To do → Can you copy out the data exactly? Leave the images out.

(Given data Opens)

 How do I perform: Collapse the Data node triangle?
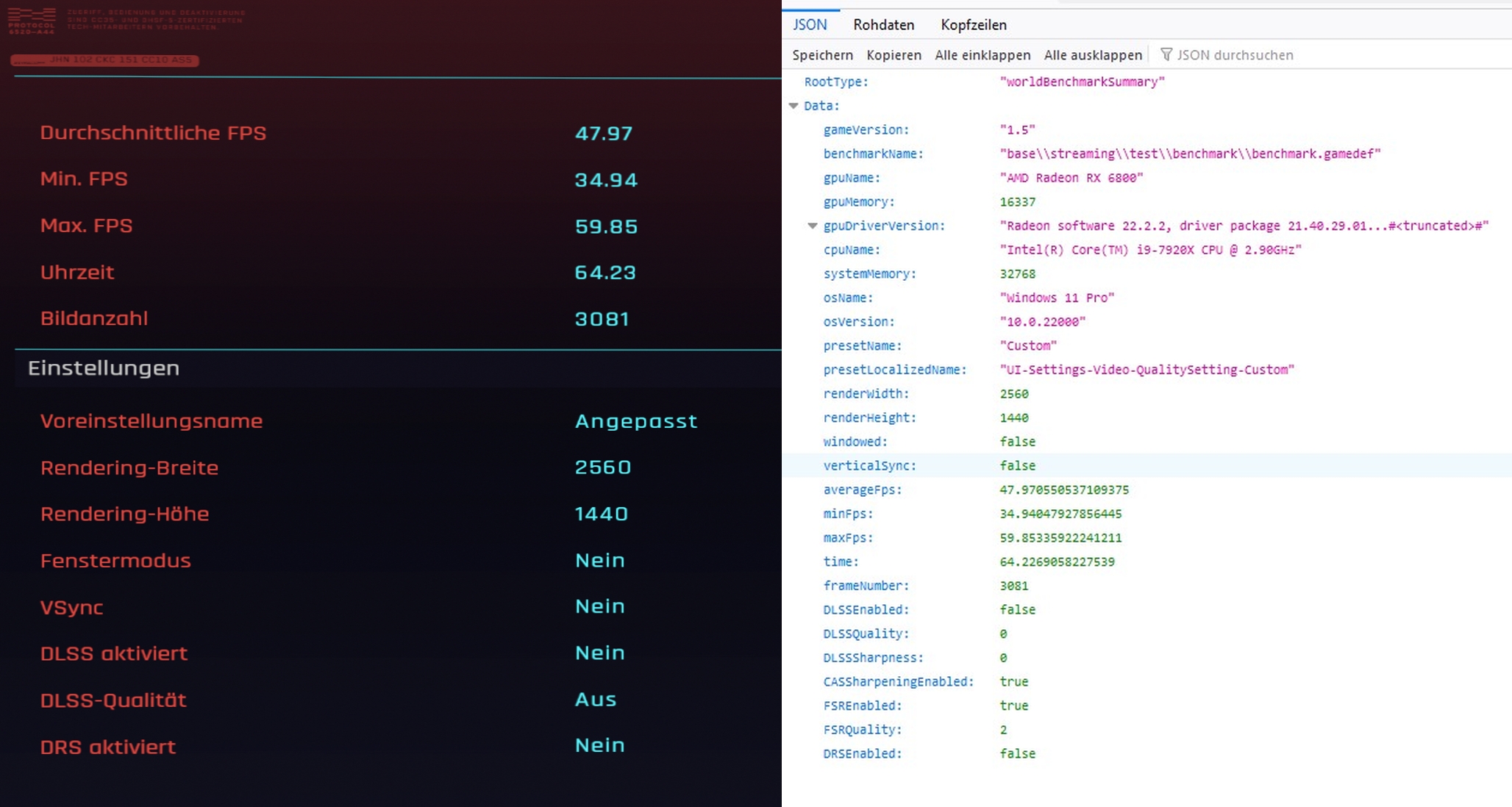(794, 106)
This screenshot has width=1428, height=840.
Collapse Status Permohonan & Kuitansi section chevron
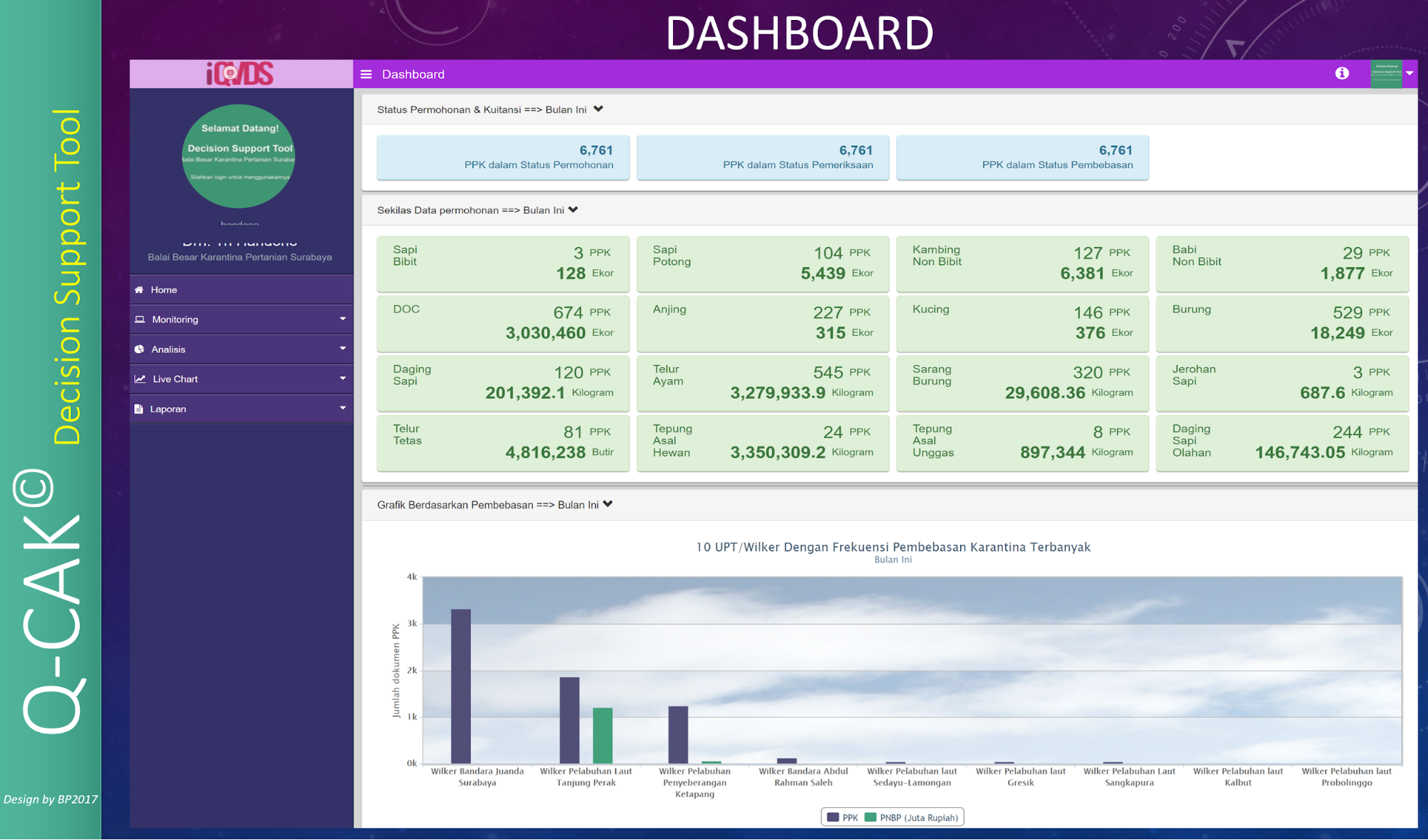point(599,109)
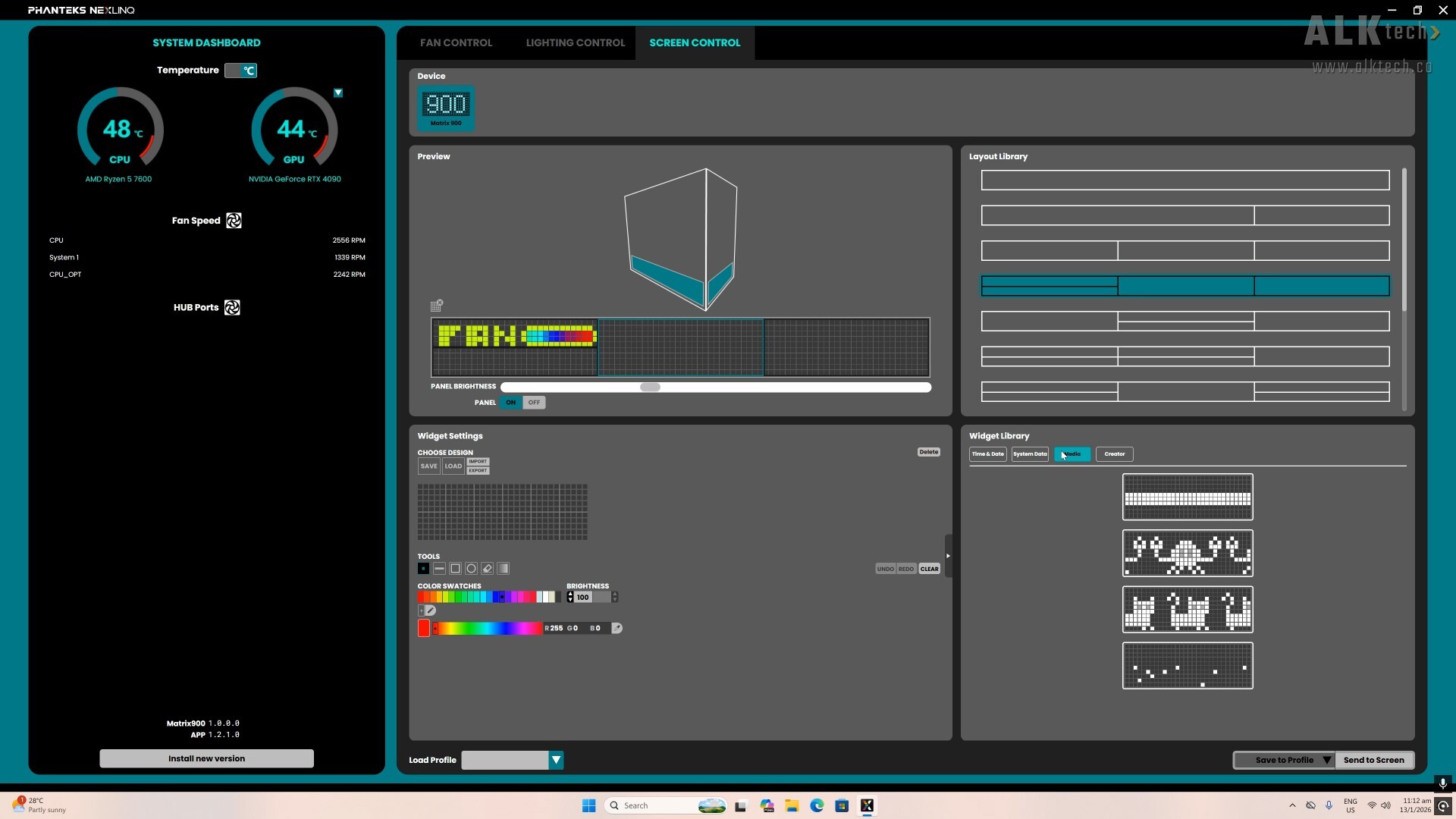
Task: Open the Load Profile dropdown
Action: (556, 760)
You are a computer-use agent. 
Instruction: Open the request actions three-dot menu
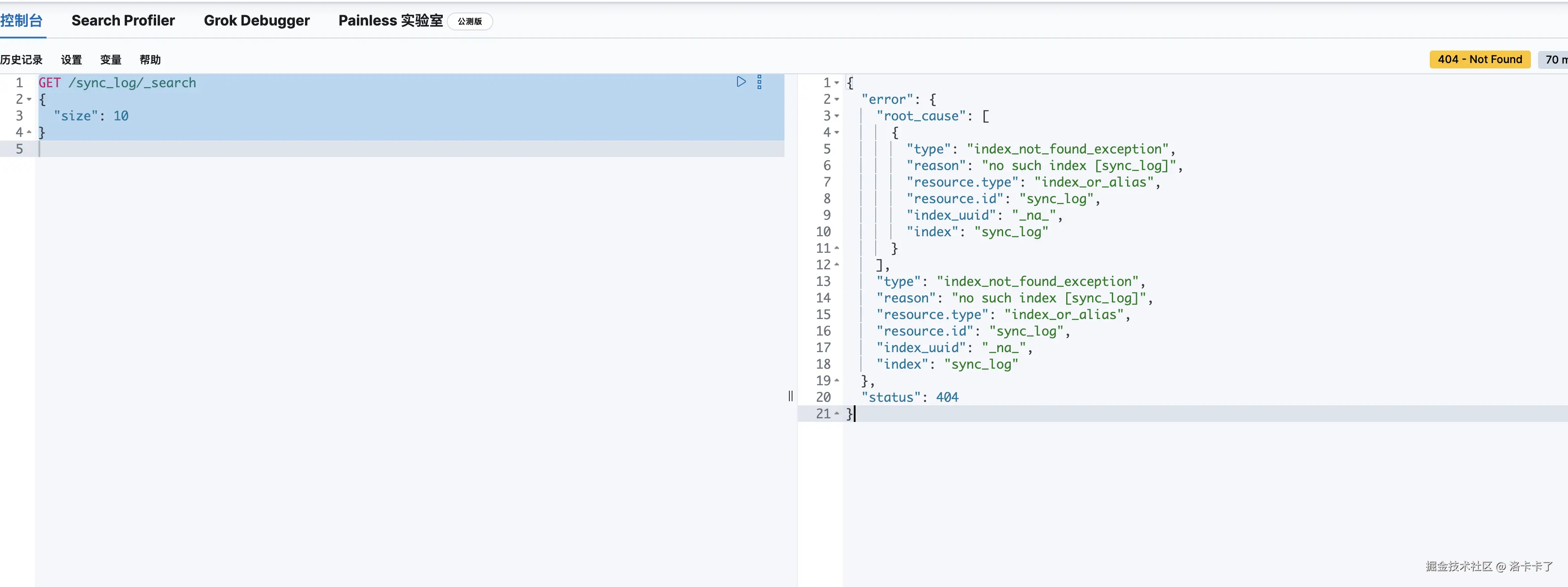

(Given data Closes)

Completed exercise →
 How do I perform: Collapse the Data node triangle?
(794, 106)
This screenshot has width=1428, height=840.
Collapse Status Permohonan & Kuitansi section chevron
point(599,109)
Task: Open the Load Profile dropdown
Action: (556, 760)
You are a computer-use agent. 
Instruction: Open the request actions three-dot menu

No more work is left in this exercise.